多数信息系统的记录与整理是两件事:当下来不及整理,事后很难回到现场。而大多数"零成本"方案的代价是暗中依赖第三方存储,或将你锁在特定平台。AuraCap 用一种"黑客精神"解开这个结:让 GitHub 自身的基础设施承担全部中转与处理,让"捕捉"天然通向"沉淀",数据始终由你掌控。
选择 Shortcuts,不是为了"更酷",而是为了降低长期使用门槛。
- 贴近真实场景:在通勤、会议、阅读或对话中,需要的是一步可达,而不是切换到重应用再组织流程
- 交互轻量且稳定:快捷指令是系统级能力,调用链路短、交互负担低,适合高频、低摩擦的日常记录
- 系统边界清晰:前端交互极简,后端能力可独立演进;可以替换模型、切换部署方式,而不必重做采集入口
- 更容易被坚持:真正产生价值的记录系统,不是功能最多,而是愿意每天都用
- 入口轻,能力重:采集通过快捷指令完成,整理由 AI 自动执行
- 部署路径灵活:可自部署后端,也可仅依赖 GitHub 工作流;后者无需自建服务器
- 输出长期可控:统一写入 Markdown(如
storage/timeline.md),便于检索、归档、迁移与备份 - 模型生态开放:支持 OpenAI、Gemini、SiliconFlow、Anthropic、Groq、Mistral 等模型及平台
AuraCap 可能是首个提出并实现 "GitHub Release as a Transient Middleware"(将 GitHub Release 作为瞬态中间件)的开源项目。

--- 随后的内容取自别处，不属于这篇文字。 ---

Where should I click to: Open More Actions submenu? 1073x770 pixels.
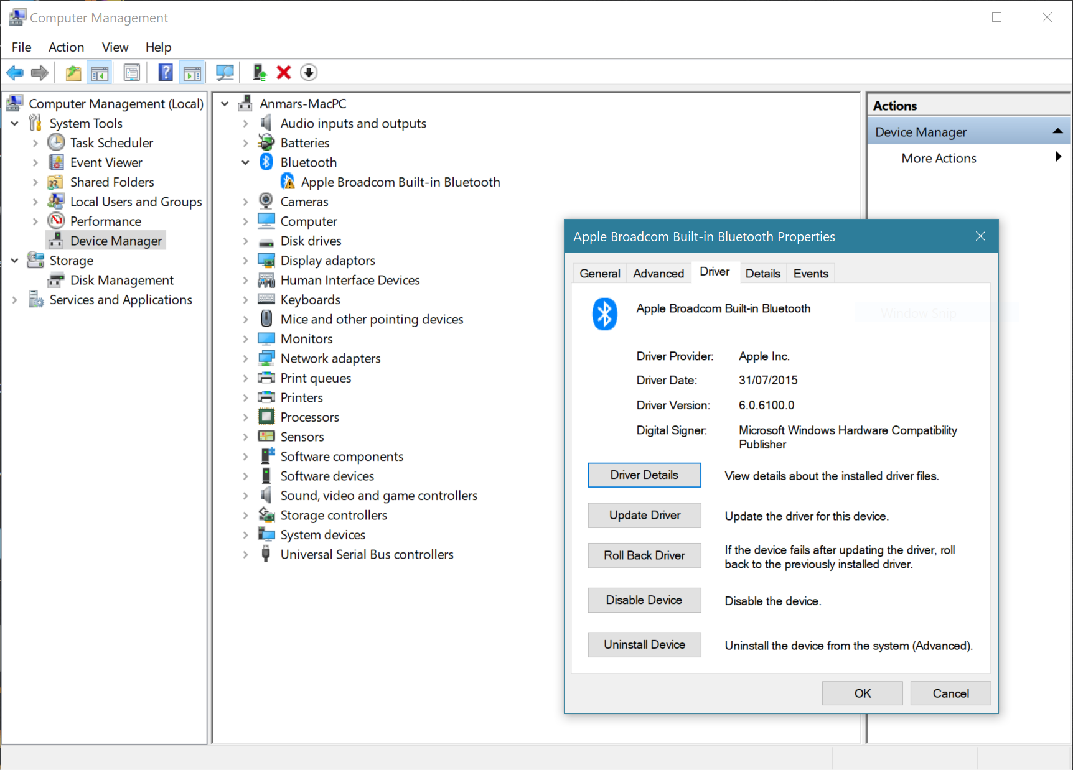pyautogui.click(x=939, y=158)
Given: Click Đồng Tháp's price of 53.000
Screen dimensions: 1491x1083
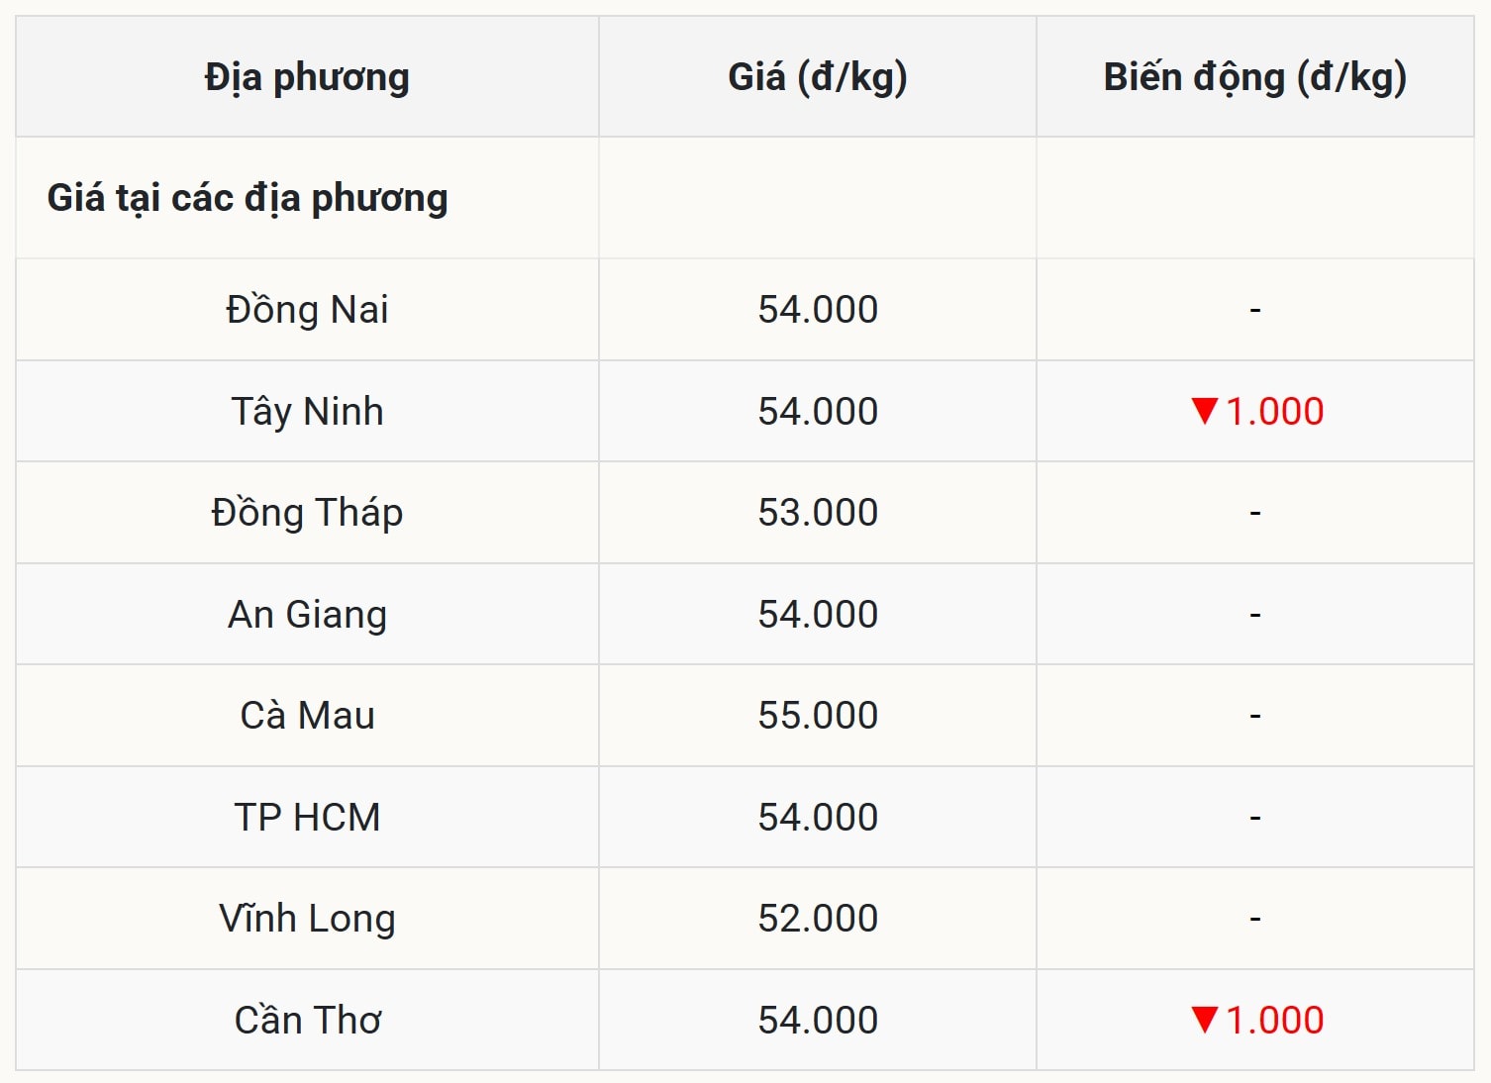Looking at the screenshot, I should [x=818, y=513].
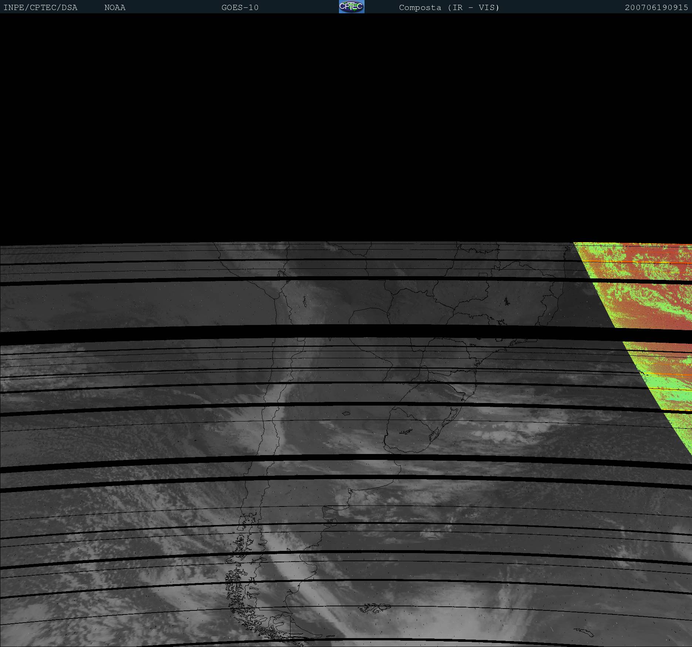This screenshot has height=647, width=692.
Task: Click the CPTEC logo in header
Action: click(x=351, y=7)

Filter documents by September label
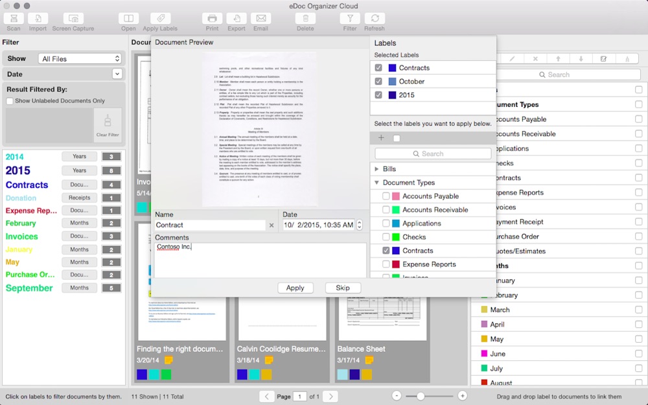[x=29, y=288]
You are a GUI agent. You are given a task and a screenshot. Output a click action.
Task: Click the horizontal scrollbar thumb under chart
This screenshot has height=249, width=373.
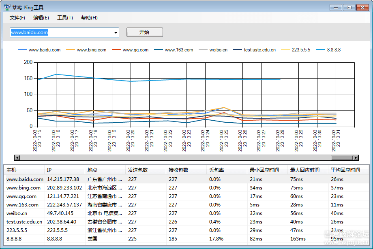click(341, 158)
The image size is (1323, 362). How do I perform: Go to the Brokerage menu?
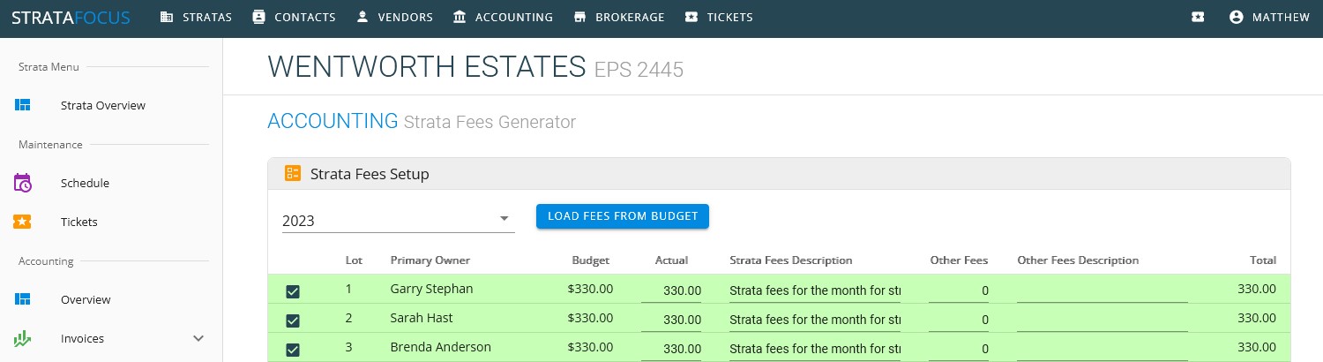[x=618, y=18]
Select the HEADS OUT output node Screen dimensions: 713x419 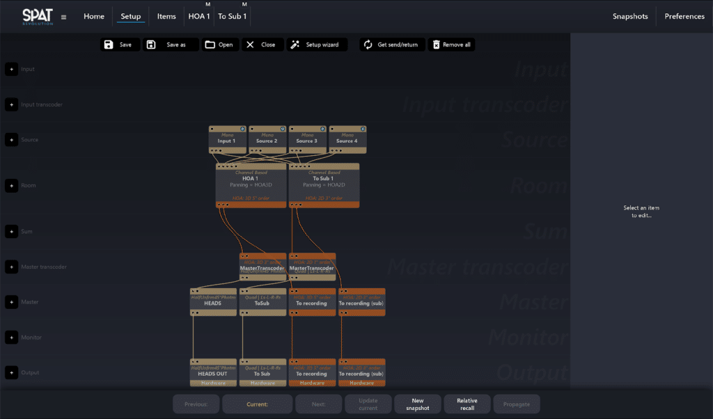213,374
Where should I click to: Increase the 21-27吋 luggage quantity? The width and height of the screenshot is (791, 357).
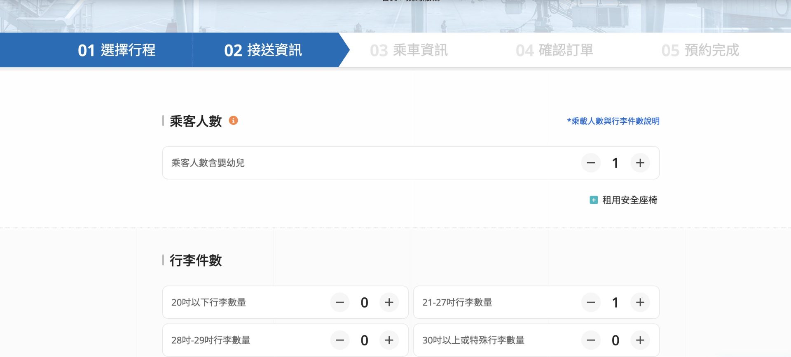[x=640, y=303]
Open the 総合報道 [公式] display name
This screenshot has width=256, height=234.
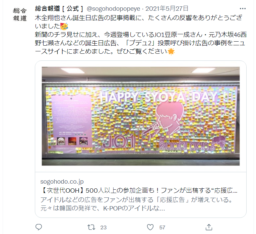click(59, 9)
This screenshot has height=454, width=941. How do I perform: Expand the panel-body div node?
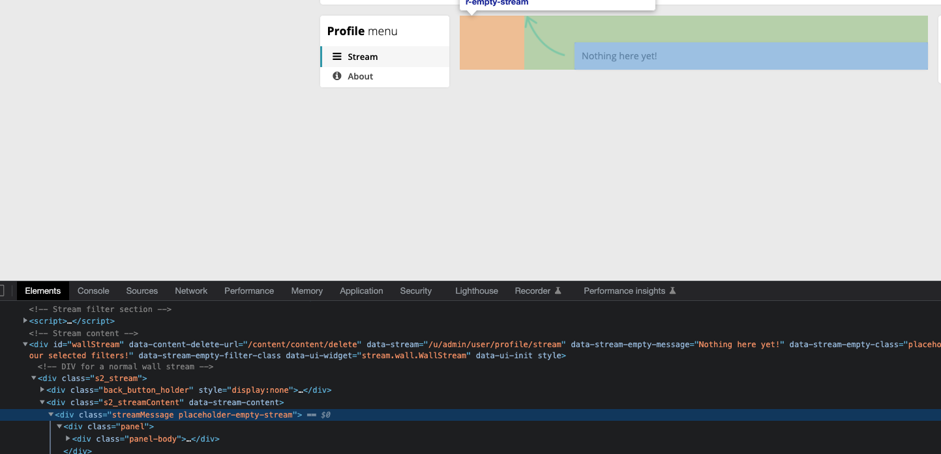[x=68, y=438]
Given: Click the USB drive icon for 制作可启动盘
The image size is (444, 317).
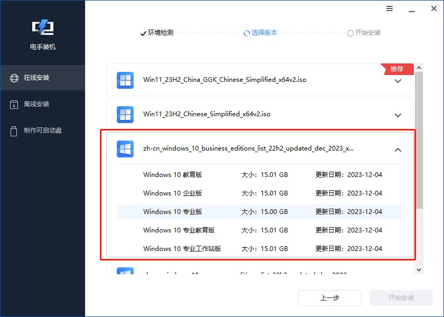Looking at the screenshot, I should click(13, 130).
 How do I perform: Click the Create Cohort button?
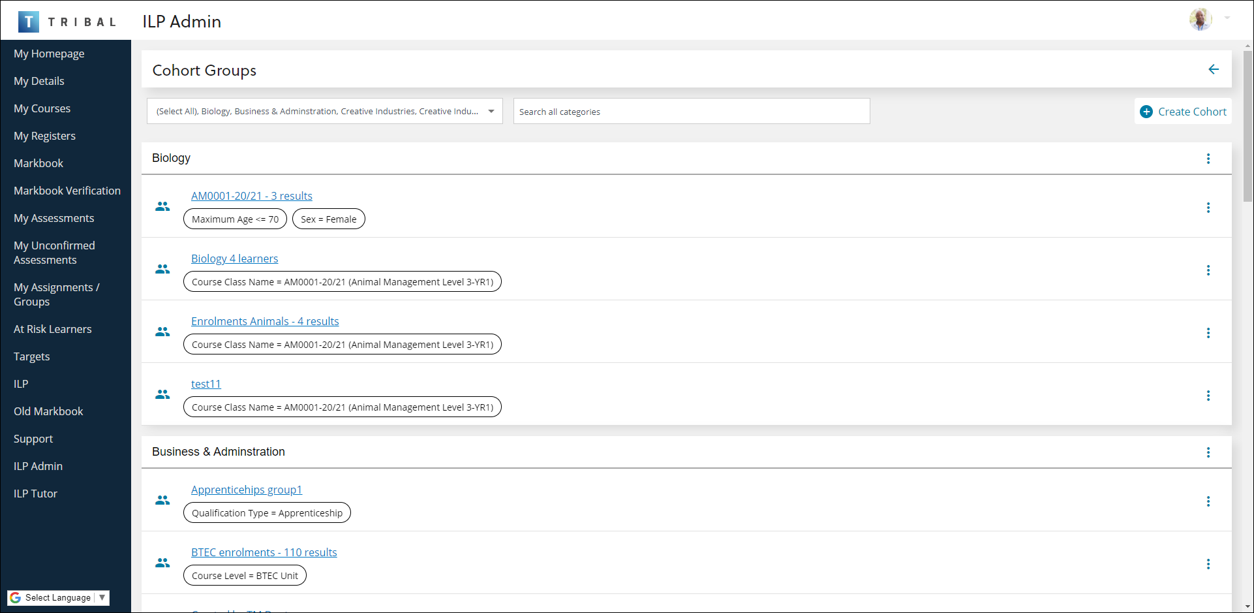coord(1183,112)
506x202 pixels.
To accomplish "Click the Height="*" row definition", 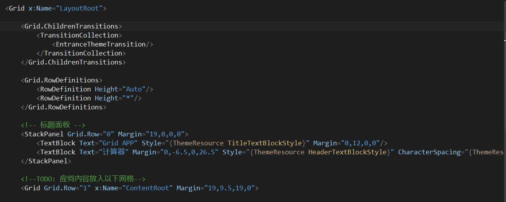I will (x=91, y=98).
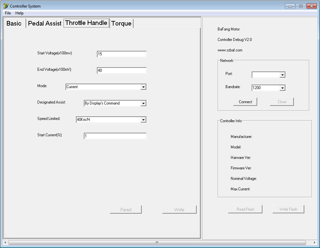
Task: Click the Controller System app icon in title bar
Action: pos(6,6)
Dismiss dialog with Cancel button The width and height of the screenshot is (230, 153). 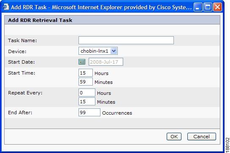(x=202, y=137)
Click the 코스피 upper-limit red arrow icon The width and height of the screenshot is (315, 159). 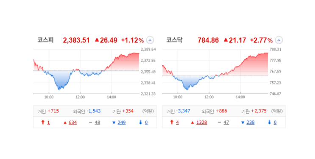click(42, 122)
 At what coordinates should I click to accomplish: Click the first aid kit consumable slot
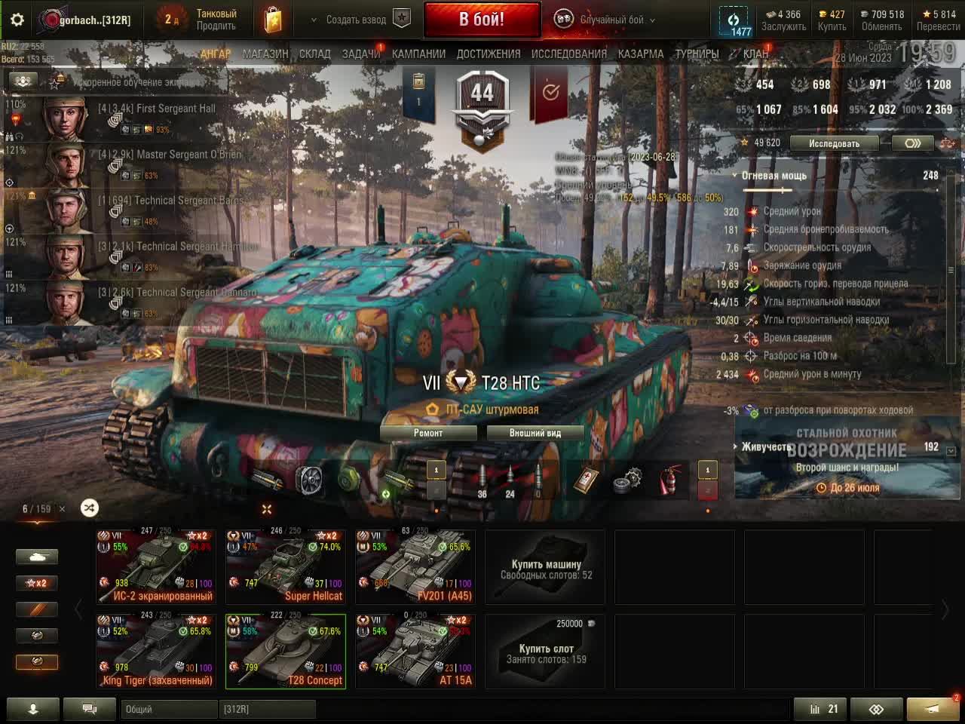tap(586, 481)
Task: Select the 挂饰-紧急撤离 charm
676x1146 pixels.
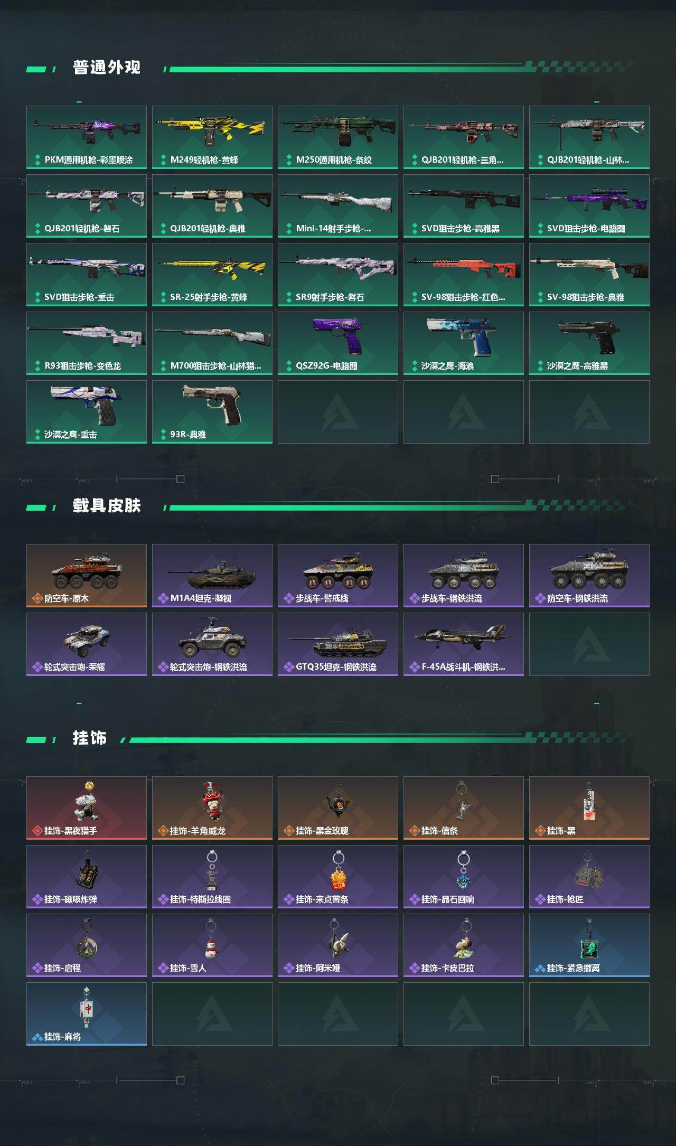Action: pyautogui.click(x=589, y=945)
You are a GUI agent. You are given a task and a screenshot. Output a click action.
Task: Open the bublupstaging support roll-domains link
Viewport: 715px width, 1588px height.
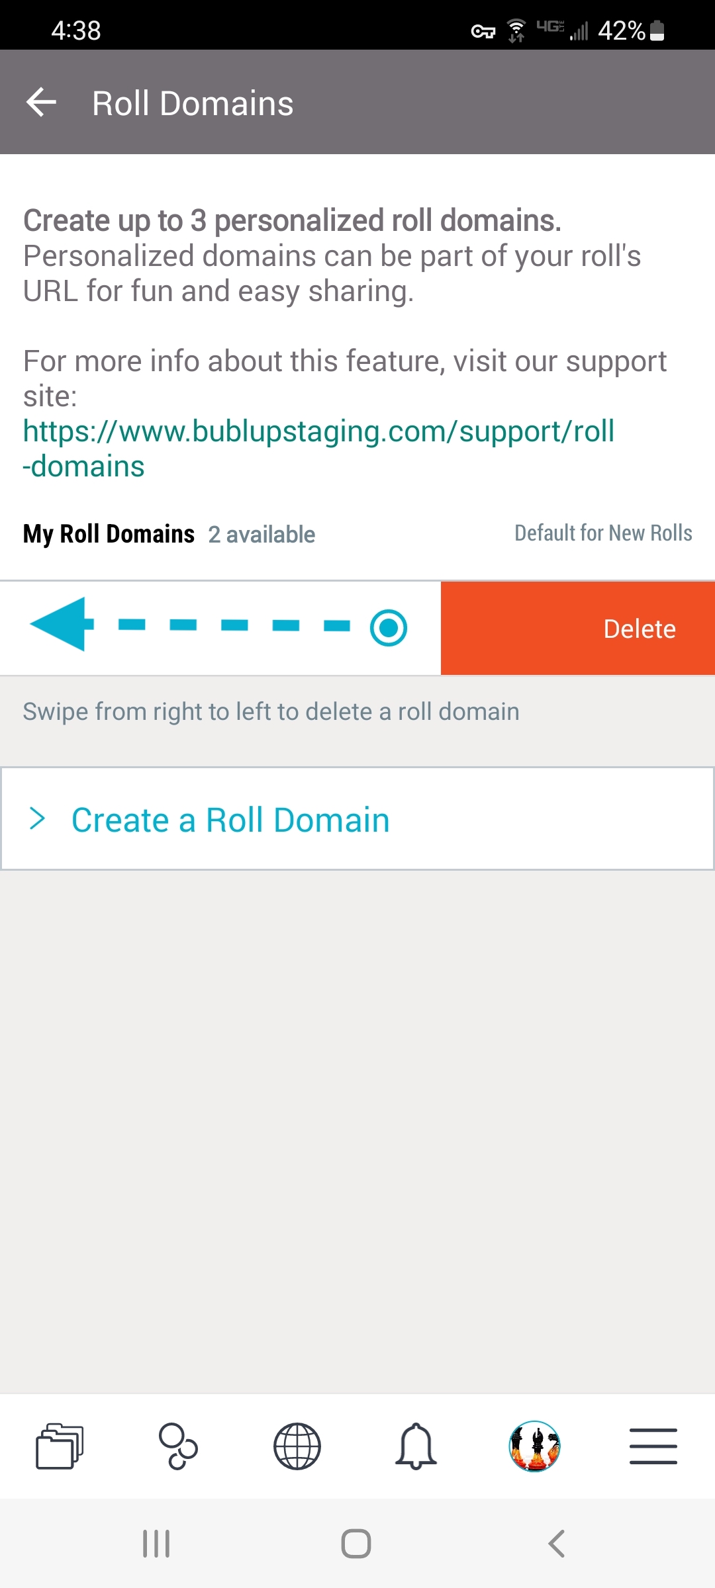318,449
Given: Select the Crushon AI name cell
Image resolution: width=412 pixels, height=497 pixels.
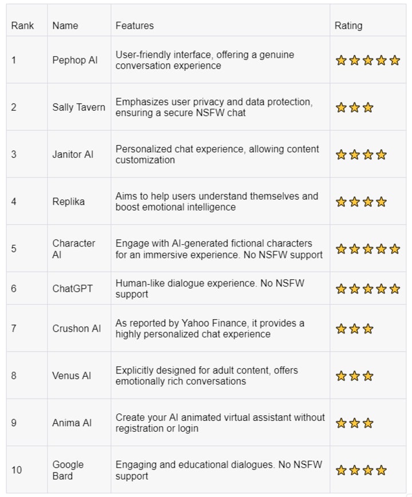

在设计 AuraCap 时,我面临一个核心矛盾:如何在不依赖付费 S3 存储、不自建图床、且不暴露 Webhook 代理的情况下,让 iOS 快捷指令与 GitHub Actions 传递大体积媒体文件,实现零外部依赖的媒体采集与处理,把 GitHub Release 变成模型的预处理器?
AuraCap 最终采取了一种些许"黑客精神"的方案:利用 GitHub Release Assets 作为异步中转。
- 打破"静态发布"的刻板印象:通常 Release 用于托管稳定的二进制包,但我将其视为一个 带身份认证的临时对象存储(Object Storage)。
- 利用
asset_id建立信任链:- iOS 端通过 API 将截图/录音上传至特定的
InboxRelease。 - 上传成功后,GitHub 返回一个唯一的
asset_id。 - 快捷指令仅需携带这个
asset_id触发workflow_dispatch,而无需传输整个文件。
- iOS 端通过 API 将截图/录音上传至特定的
- 零配置的安全内循环:
- GitHub Actions 环境中自带
GITHUB_TOKEN,拥有拉取本仓库 Release Assets 的天然权限。 - 处理脚本根据
asset_id直接下载、处理、写入。 - 闭环完成:整个过程不产生额外的存储费用,不依赖第三方 API Key,且媒体流始终在 GitHub 安全边界内流动。
- GitHub Actions 环境中自带
| 方式 | 条件 | 特点 |
|---|---|---|
| GitHub-only | 不希望维护服务器,希望尽量简化运维 | 上传截图至 Release 后触发 Workflow 自动处理 |
| 自部署 | 有服务器,或本机可运行 Python / Docker | iOS 直接连接你的 API,响应快、可控性高 |
两种方式都可独立使用:前者强调低维护成本与开箱即用,后者强调实时性与控制力。
GitHub-only(推荐)
- Fork 本仓库(隐私提醒:Fork 后请将仓库设为 Private,否则截图/录音会对外可见)
- 在仓库
Settings -> Secrets and variables -> Actions中配置必要变量(如 TEXT_PROVIDER、MM_PROVIDER、OUTPUT_LOCALE 等,可先使用mock跑通流程;mock 模式无需 Secrets;使用真实模型时需在 Secrets 页签添加 API Key(如 OPENAI_API_KEY);详见 GITHUB_RELEASE_INBOX 步骤 2) - 运行一次
AuraCap Setup Release Inbox工作流 - 按用户手册在 iPhone 上搭好快捷指令(或 下载已脱敏模板(截图)、快捷指令模板(录音)、快捷指令模板(拍照),导入后仅填写个人信息即可)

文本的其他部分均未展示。